== DOCUMENT EXTRACT ==
On May 19, the Federal Trade Commission and all fifty state attorneys general and the District of Columbia charged four cancer charities and their operators with bilking more than $187 million from consumers.  The alleged fraud, detailed in a complaint filed in the United States District Court for the District of Arizona, is said to be one of the largest-ever involving a charity.  The complaint describes the groups as “sham charities,” alleging they “operated as personal fiefdoms characterized by rampant nepotism, flagrant conflicts of interest, and excessive insider compensation.”

Named in the federal court complaint are Cancer Fund of America, Inc. (CFA) and Cancer Support Services Inc. (CSS), their president, James Reynolds, Sr., and their chief financial officer and CSS’s former president, Kyle Effler; Children’s Cancer Fund of America Inc. (CCFOA) and its president and executive director, Rose Perkins; and The Breast Cancer Society Inc. (BCS) and its executive director and former president, James Reynolds II.

The complaint alleges that Knoxville-based Cancer Fund of America Inc. and the three other charities used outside groups to solicit donations by telephone and direct mail, and also on websites, claiming that money would be used to help people suffering from cancer.  In reality, most of the money collected through donations from 2008 through 2012 went to pay the telemarketing companies, and the operators of the charities then kept most of the rest of the funds for themselves.  The complaint alleges that defendants spent charitable donations on cars, luxury travel, college tuition, and even dating site memberships for family members, friends, and employees.

At a press conference in Washington, Virginia Attorney General Mark Herring said, “The allegations of fundraising for personal gain in the name of children with cancer and women battling breast cancer are simply shameful.  This is the first time the FTC, all fifty states, and the District of Columbia have filed a joint enforcement action alleging deceptive solicitations by charities and I hope it serves as a strong warning for anyone trying to exploit the kindness and generosity of others.”
===
== INPUT DATA ==
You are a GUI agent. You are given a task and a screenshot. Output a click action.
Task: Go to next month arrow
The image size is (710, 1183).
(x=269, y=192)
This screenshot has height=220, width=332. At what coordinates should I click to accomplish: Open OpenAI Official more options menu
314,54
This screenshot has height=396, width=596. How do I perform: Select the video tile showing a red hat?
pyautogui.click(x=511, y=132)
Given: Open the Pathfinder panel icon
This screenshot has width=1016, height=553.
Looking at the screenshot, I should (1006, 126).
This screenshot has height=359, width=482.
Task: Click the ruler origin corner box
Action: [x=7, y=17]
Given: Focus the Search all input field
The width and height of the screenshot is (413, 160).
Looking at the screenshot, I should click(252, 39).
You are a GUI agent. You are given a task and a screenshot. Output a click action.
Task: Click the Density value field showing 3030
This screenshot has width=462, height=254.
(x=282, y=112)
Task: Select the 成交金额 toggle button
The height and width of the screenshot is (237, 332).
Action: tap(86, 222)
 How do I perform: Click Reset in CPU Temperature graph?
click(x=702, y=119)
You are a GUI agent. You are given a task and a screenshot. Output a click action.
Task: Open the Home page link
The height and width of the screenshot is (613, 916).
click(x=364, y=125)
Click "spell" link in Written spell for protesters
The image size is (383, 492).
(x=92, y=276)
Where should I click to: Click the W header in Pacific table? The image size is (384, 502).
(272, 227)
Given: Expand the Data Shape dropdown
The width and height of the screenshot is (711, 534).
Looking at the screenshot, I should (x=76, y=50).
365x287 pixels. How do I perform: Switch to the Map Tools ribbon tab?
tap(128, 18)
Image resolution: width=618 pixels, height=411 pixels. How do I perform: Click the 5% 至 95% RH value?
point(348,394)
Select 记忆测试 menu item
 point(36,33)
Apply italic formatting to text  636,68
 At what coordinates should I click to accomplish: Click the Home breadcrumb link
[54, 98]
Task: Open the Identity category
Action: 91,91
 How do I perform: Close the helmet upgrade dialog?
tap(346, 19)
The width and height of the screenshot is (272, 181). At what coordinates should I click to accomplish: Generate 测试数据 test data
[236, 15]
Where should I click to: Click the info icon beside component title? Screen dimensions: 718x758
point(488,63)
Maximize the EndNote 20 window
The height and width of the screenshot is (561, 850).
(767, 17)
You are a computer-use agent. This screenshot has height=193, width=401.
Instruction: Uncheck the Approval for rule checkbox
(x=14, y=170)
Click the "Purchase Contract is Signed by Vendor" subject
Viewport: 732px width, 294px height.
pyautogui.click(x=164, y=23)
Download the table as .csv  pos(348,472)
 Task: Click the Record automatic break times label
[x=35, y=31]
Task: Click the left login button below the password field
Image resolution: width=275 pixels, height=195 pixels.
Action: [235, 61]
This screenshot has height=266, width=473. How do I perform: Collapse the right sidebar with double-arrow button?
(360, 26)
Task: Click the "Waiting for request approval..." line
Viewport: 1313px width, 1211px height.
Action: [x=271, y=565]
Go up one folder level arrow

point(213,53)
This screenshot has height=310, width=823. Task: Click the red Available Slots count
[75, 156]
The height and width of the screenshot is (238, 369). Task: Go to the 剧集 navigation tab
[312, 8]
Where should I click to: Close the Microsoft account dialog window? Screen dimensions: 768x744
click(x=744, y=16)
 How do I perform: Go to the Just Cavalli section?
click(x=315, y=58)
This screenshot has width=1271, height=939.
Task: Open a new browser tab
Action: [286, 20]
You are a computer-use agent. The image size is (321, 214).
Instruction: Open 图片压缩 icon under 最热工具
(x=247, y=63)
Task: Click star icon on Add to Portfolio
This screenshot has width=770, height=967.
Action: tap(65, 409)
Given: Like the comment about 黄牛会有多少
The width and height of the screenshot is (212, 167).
===
■ INSTRUCTIONS TO FOLLOW: According to the cancer charity complaint text, in which court was the complaint filed? Use only the text about the cancer charity complaint, not the data.

■ RESPONSE FOR THIS EXERCISE: The United States District Court for the District of Arizona.